Seulement voilà : pour extirper des cervelles une idéologie, il ne suffit pas, loin de là, de mettre en lumière son incompatibilité avec la réalité. Sur ce point, la doctrine néoclassique ne fait pas exception. Certes, au regard des phénomènes de crise capitaliste, elle s’est désormais complètement discréditée. Mais cela n’empêche pas ses zélateurs en place de donner aux hommes politiques, et ce depuis des décennies, des recommandations toujours identiques. Et les pseudo-arguments servant à légitimer le dogme néoclassique remplissent plus que jamais la rubrique économique de nombre de quotidiens ou d’hebdomadaires et déterminent la pensée de la classe politique.

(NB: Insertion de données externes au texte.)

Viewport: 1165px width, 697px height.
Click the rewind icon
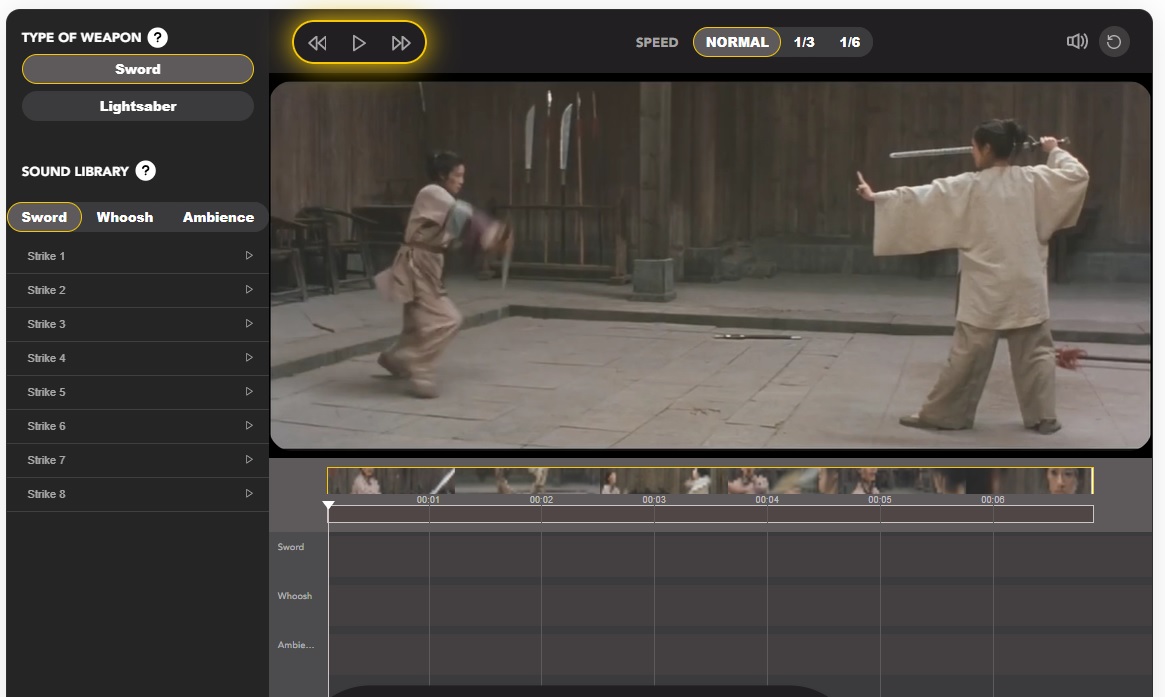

Parmi les éléments constituant cet édifice doctrinal, s’est imposée – doublement – une façon de voir exclusivement microéconomique : d’abord, le point de vue propre à la gestion d’entreprise passe pour le seul et unique point de vue d’où il serait judicieux de considérer « l’économie ». Par métaphore, ensuite, les unités macroéconomiques sont traitées, elles aussi, comme des individus, l’Etat étant ainsi censé, à l’instar du « bon père de famille » ou de la proverbiale « ménagère souabe », réaliser de drastiques économies aujourd’hui, après que la famille ait vécu au-dessus de ses moyens.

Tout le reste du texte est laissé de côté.